U.S. Army combat vehicles experts are asking engineers at the Marvin Group in Inglewood, Calif., to redesign and upgrade the auxiliary power units (APUs) in the vetronics of the Army's Multiple Launch Rocket System (MLRS) fire-support vehicle.
Officials of the Army Contracting Command in Warren, Mich., have issued a presolicitation (W56HZV-16-R-L171) asking the Marvin Group's Marvin Land Systems segment in Inglewood, Calif., for additional development of hydraulic and electric APUs for the Army's MLRS vehicle.
Marvin Land Systems provides the APU and environmental control unit for the MLRS vehicles deployed today. The M270 MLRS is an armored self-propelled rocket launcher able to fire salvos of guided and unguided rockets at targets nearly 200 miles away. It has been in service since 1983.
Army researchers are asking Marvin Land Systems to develop the MLRS APU further, as well as demonstrate an electric-only output APU that would fit on armored ground vehicles about the size of the M2 Bradley Fighting Vehicle.

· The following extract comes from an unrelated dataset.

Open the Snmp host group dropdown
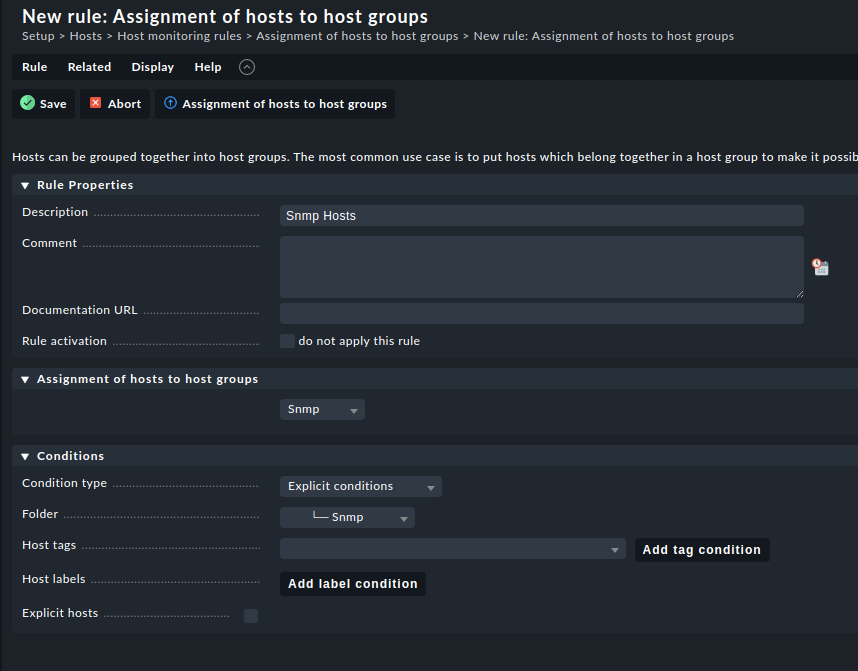858x671 pixels. coord(322,409)
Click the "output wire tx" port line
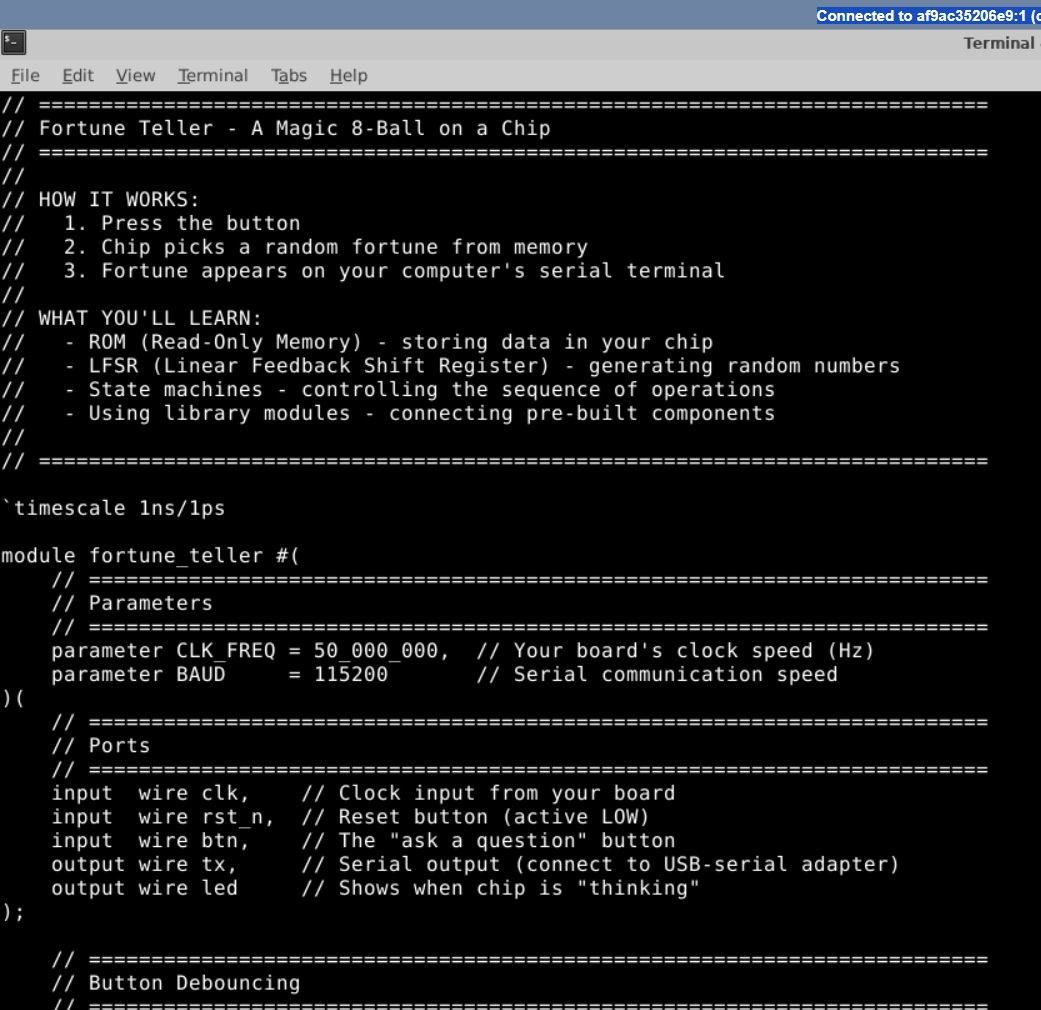1041x1010 pixels. click(144, 864)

A vehicle's auxiliary power unit provides electrical power to the MLRS vehicle - especially to enable its companion environmental control unit. The existing MLRS APU from Marvin weighs less than 330 pounds, and provides 8.5 kilowatts of power at 28 volts DC output, with voltage ripple independent of the engine speed or load at less than 100 millivolts of root mean square (RMS) power.